Films plastiques agricoles : ‘Cleanfilm’ pour créer une unité industrielle dans le Sud de la France

Publié le 04 février 2019

Dans l'état actuel des techniques, les films de paillage ne peuvent pas être valorisés énergétiquement, en Combustible solide de récupération (CSR) ou par incinération.

Adivalor et le Comité français des plastiques en agriculture se mobilisent pour valoriser d’ici 3 ans 100% des films agricoles usagers. Un appel à manifestation d’intérêt est lancé dans ce sens.

D’après Adivalor, 15 000 tonnes de films agricoles de paillage très souillés (taux de souillure compris entre 50% et 90%) sont collectées chaque année en France. Ces films agricoles sont translucides ou colorés, composés à 100% de polyéthylène basse densité (PEBD). Mais la crise mondiale du recyclage – qui affecte en particulier ces films à base de PEDB – a sévèrement impacté le recyclage des films agricoles, notamment les films de paillage utilisés en maraîchage, les plus souillés1. En effet, alors que plus de 95% de ces films très souillés étaient encore recyclés en 2016, la quasi-totalité a dû être éliminée en centre d'enfouissement en 2018, faute de capacité de recyclage disponible.

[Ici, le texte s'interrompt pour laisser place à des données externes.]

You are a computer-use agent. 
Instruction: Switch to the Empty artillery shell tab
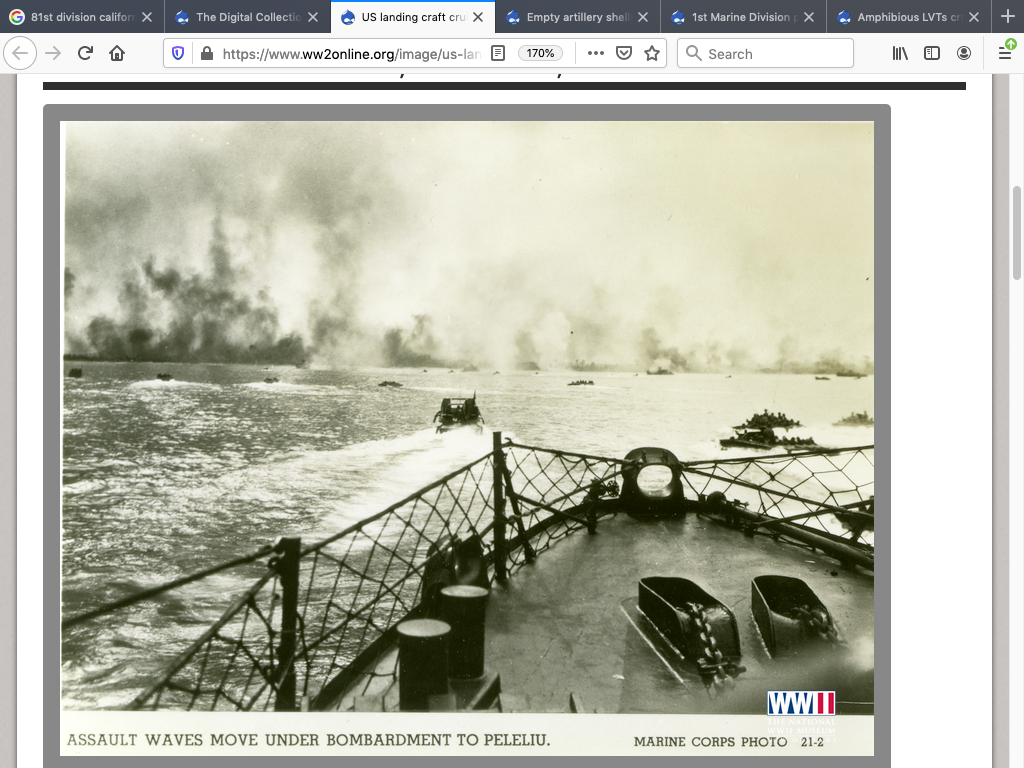coord(570,17)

Dans l'état actuel des techniques, les films de paillage ne peuvent pas être valorisés énergétiquement – en Combustible solide de récupération (CSR) ou par incinération – du fait d'un taux de souillure et d'un taux d'humidité trop élevés. Car le recyclage des films très souillés requiert un procédé de nettoyage poussé par rapport aux autres catégories de films plastiques usagés. De plus, le nombre d’installations et les capacités disponibles sont actuellement insuffisantes en France. Pourtant, les capacités de recyclage de films plastiques faiblement souillés devront augmenter significativement en Europe, pour répondre aux objectifs des politiques publiques visant un taux de valorisation de 100% des déchets plastiques.

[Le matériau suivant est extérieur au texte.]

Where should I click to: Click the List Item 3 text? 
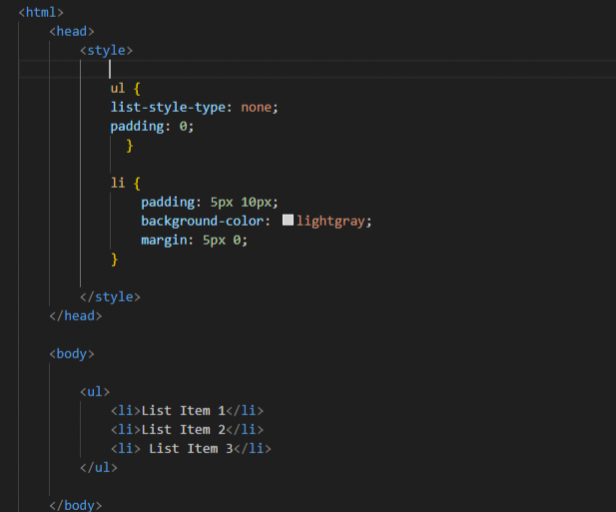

Plan de redressement lancé.

Dans cet objectif, Adivalor et le Comité français des plastiques en agriculture (CPA) ont mis en place un plan de redressement, avec l'appui des pouvoirs publics, qui a pour objectif de valoriser de nouveau, d'ici 3 ans 100% ces films agricoles usagés. Les actions engagées visent notamment :

  • à réduire le taux de souillure au champ avec de nouveaux matériels de dépose (technologie RAFU) et par une opération de pré traitement en conditions industrielles ;
  • à développer l'utilisation des films biodégradables  en remplacement des films conventionnels ;
  • à disposer de capacités industrielles de prétraitement (broyage, nettoyage) des films de paillage, qui permettront d'obtenir un déchet plastique propre, facilement recyclable.

C'est l'objet de l'Appel à manifestions d'intérêt (Ami) ‘Cleanfilm’, qui vise à créer une unité industrielle de pré traitement (broyage nettoyage) de films plastiques souillés dans le Sud de la France, d’une surface totale de ± 15 000 m² et d’une capacité d’environ 10 000 tonnes entrantes par an.

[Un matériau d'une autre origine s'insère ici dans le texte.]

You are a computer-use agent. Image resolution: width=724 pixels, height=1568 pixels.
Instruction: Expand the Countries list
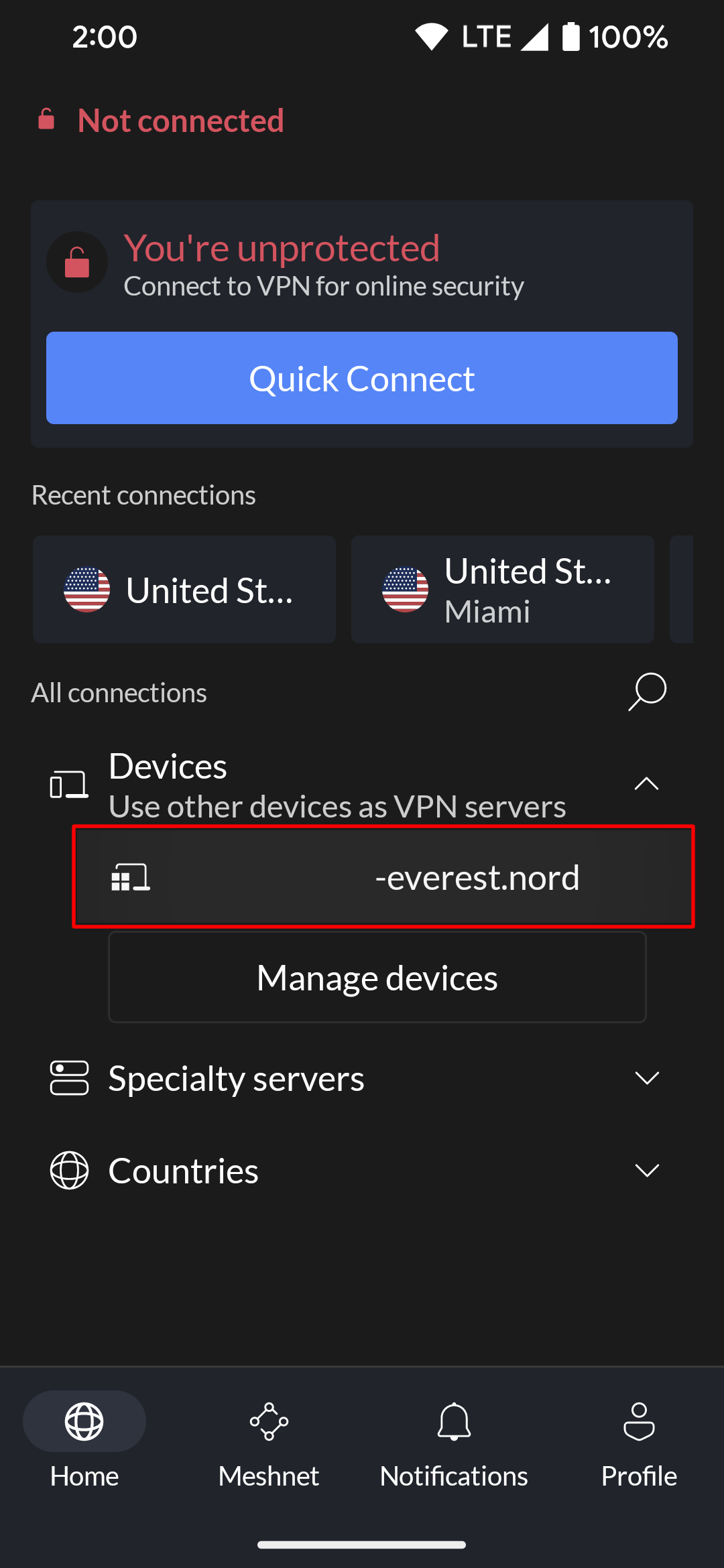tap(647, 1170)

Son exploitation sera confiée en priorité à une entreprise déjà exploitante d’installations classées pour l’environnement, de préférence dédiée à la collecte ou au traitement des déchets non dangereux. Compte tenu de la localisation des films usagés à collecter, l’installation sera localisée dans les régions Occitanie, Paca ou dans la moitié Sud de la région Nouvelle Aquitaine.

Adivalor soutiendra ce projet en s’engageant par contrat à assurer l’approvisionnement de l’unité, à rémunérer la prestation de nettoyage sur la base d’un cout forfaitaire à la tonne entrante, et à apporter un soutien technique à la commercialisation du produit fini.

Le descriptif détaillé de l'AMI est à retirer auprès d’Adivalor et les candidatures devront être déposées avant le 30 mars 2019.